- [ASSIGNMENT] Would you print only the lines running from the one with "Visit the @RtmNIrjAnp9Ya99 profile handle" to the final line of the data below, word for word and without pictures?

== DATA EXTRACT

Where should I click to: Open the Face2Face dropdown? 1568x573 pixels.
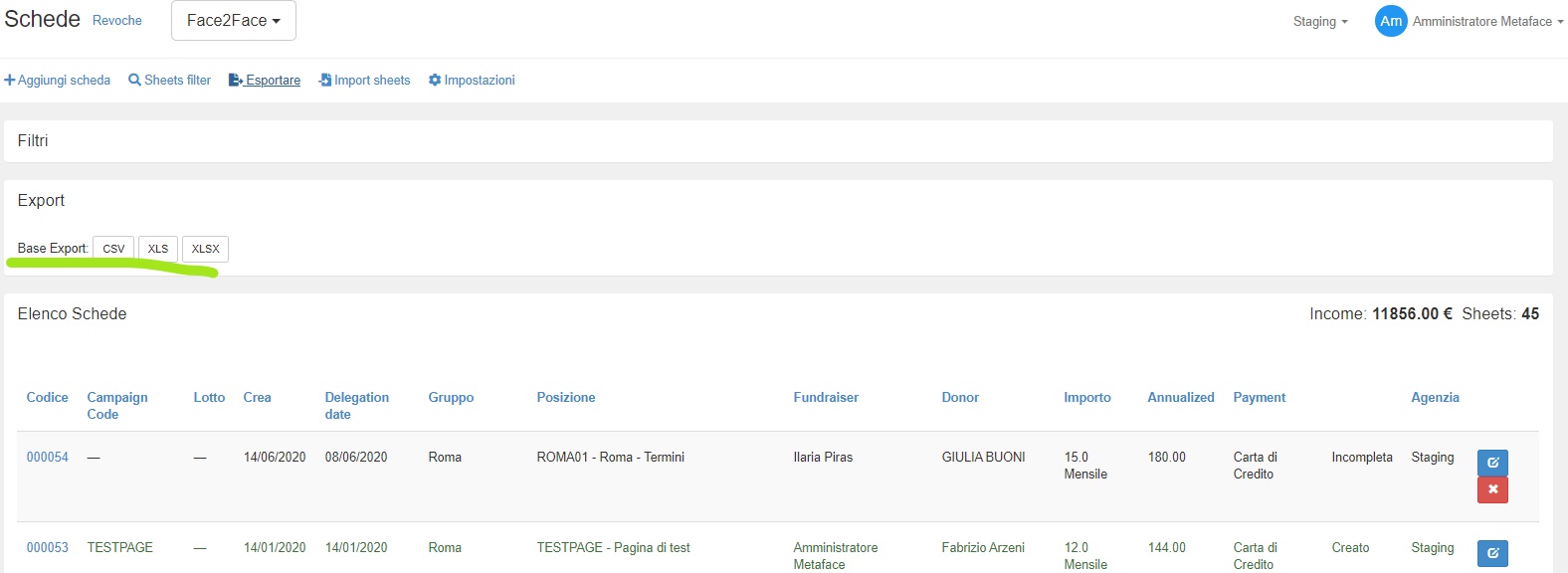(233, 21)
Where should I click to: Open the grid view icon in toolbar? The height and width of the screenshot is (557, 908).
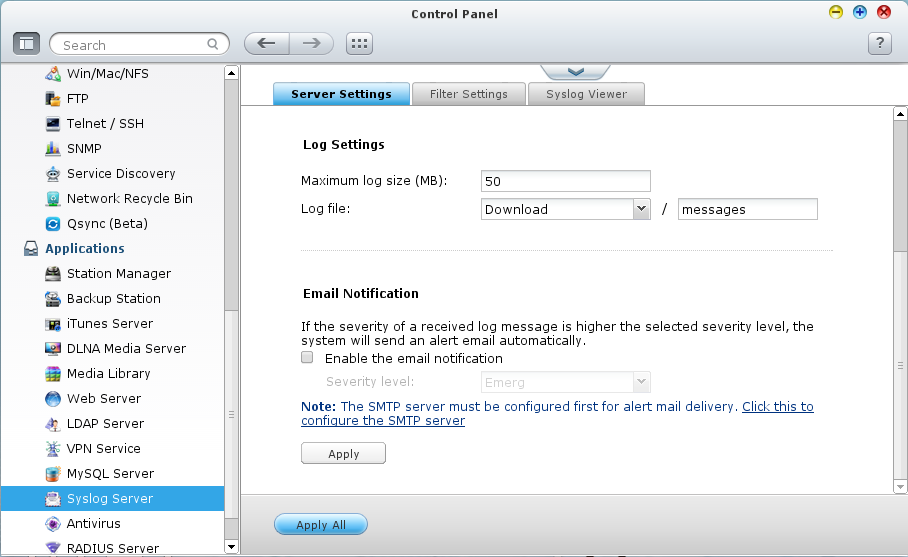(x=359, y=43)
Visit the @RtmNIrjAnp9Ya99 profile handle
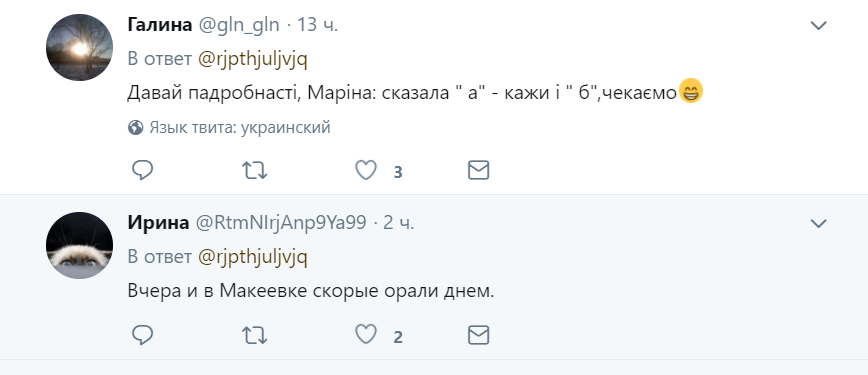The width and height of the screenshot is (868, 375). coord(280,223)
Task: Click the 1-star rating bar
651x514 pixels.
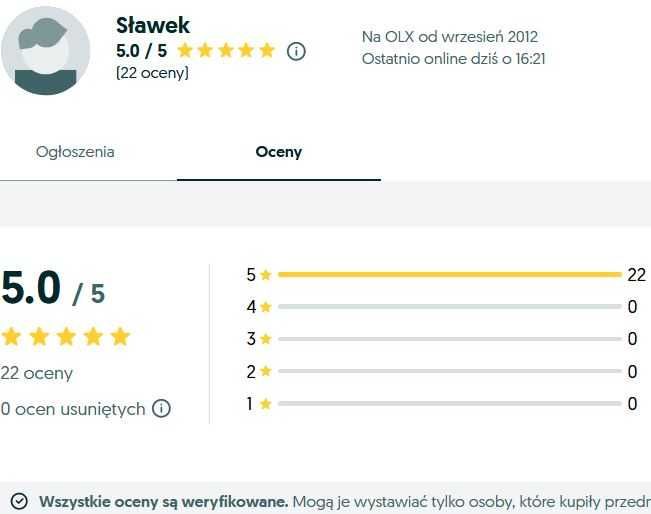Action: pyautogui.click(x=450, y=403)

====

- [TASK RESULT]
Visit the @RtmNIrjAnp9Ya99 profile handle
The width and height of the screenshot is (868, 375). coord(280,223)
Task: Click the 1-star rating bar
651x514 pixels.
Action: pyautogui.click(x=450, y=403)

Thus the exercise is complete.